Samsung has been taking top-spot this year for leading the way towards more efficient microchips.
There’s a good probability that 10nm and 7nm products may be widely manufactured by Q1 of 2018. Companies like Samsung, Intel, TSMC, and Global foundries are all racing towards the goal of creating 7nm chips in mass production. In the bitcoin mining world, specifically the application-specific integrated circuit (ASIC) industry, the current semiconductor chips used right now are between 16-14nm.
Throughout 2015-2016 rumors of 14nm-10nm chips being used for bitcoin mining started circulating throughout the community, but these chip sets haven’t seemed to materialize.

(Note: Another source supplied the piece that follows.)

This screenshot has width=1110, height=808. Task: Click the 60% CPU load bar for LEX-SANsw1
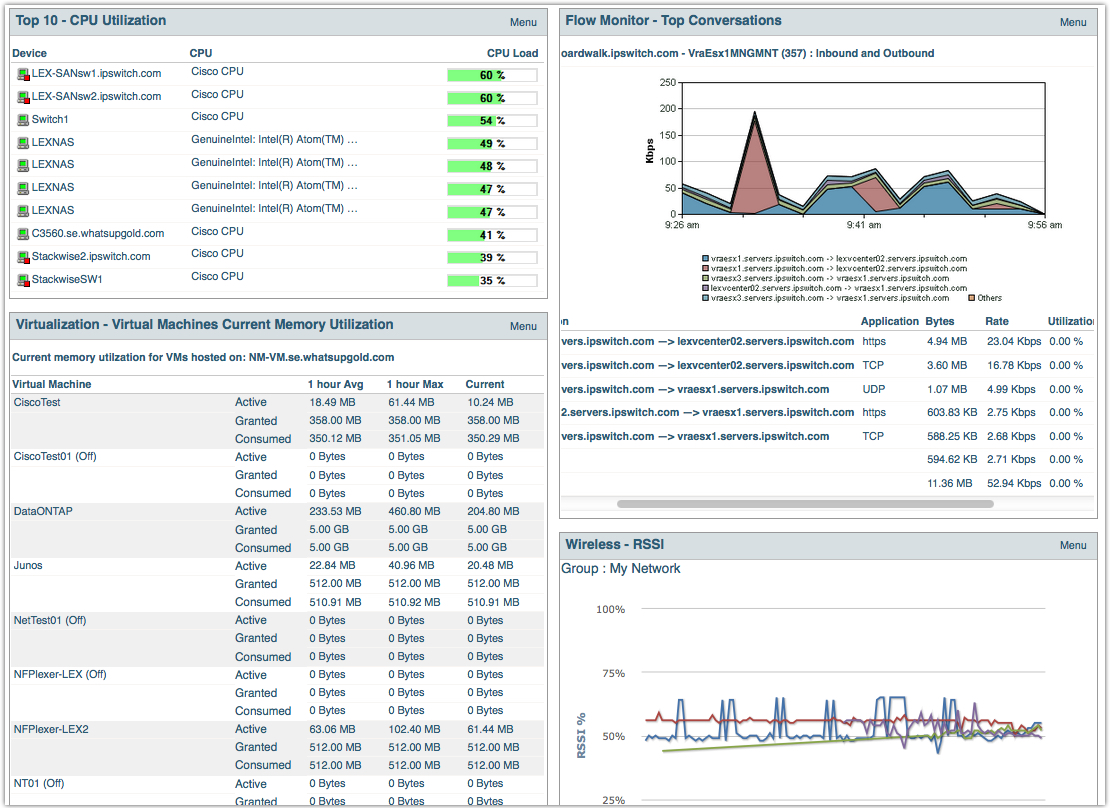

If a few organizations produce more efficient mining chips, then many people believe it can further decentralize the bitcoin mining ecosystem.
Miners who were once regarded as protectors of the Bitcoin network has later been considered monopolistic entities. Over the past few months, as the scaling debate intensified, mining optimization has been deemed unfavorable and the drama has escalated to talks of changing Bitcoin’s proof-of-work.
Will 7nm chips be an end of Moore’s Law?
It will be interesting if GMO manages to produce 7nm chip sets in their mining machines as the semiconductor chips will be significantly smaller, and more efficient than the 16nm versions predominantly used today. The company further states it will be manufacturing the 7nm boards for resale as well, which will bring the next generation mining chips to the general public and competing mining pools.